Thanks for the link. Your post is timely.
In the last few days, I have gone from a mypy newbie to a mypy journeyman. Just today, in the ekr-annotations branch, mypy passes the fully annotated version of leoNodes.py.
The following statement is almost completely wrong:
"evaluating these annotations requires
computation, so all programs pay the price of the annotations, even if they
are never needed."
Annotations are pretty much the same as comments. They have no significant cost.
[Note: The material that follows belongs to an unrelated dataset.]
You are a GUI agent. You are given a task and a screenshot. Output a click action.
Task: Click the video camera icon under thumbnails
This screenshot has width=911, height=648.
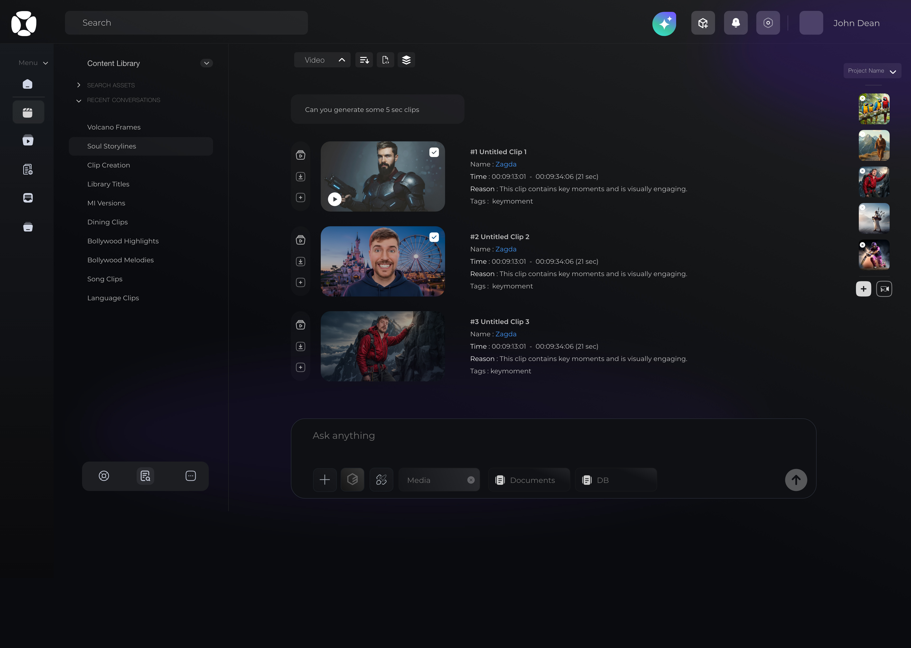[x=884, y=289]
The following is a real problem:
"
forward
references to types that have not yet been defined requires using string
literals, instead of type name".
The problem is dealing with the forward reference itself. Imo, the ugliness of the string itself isn't significant.
The typing module defines the
TYPE_CHECKING constant, which is
always False at runtime. mypy, and other checkers, set this constant to True while doing analysis.
At present, the following appears at the start of leoGlobals.py:
# Do the following imports *only* when running mypy.
if TYPE_CHECKING: # Always False at runtime.
import leo.core.leoCommands as leoCommands
import leo.core.leoNodes as leoNodes
assert leoCommands
assert leoNodes
Yes, this is ugly, but it allows string annotations like this:
def findTabWidthDirectives(
c:"leoCommands.Commands", p:"leoNodes.Position"):
Imo, annotations will become an important part of Leo. mypy isn't perfect, but it is flexible and easy to use. I plan to fully annotate only Leo's crown jewels (the modules corresponding to c, g, and p), namely the leoCommands, leoGlobals, and leoNodes modules. mypy has already found about a half dozen bugs that pylint and Leo's unit tests have missed.
Leo will fail to start if leoGlobals.py imports any other Leo module. leoGlobals.py can deal with forward references, as shown above.
leoNodes.py also uses forward references to the Position and Vnode class, but those references don't require
the
TYPE_CHECKING constant the referenced classes appear in leoNodes.py.
I care little or nothing what Python 3.10 may bring. Imo, mypy and python's typing module seem sufficient just as they are.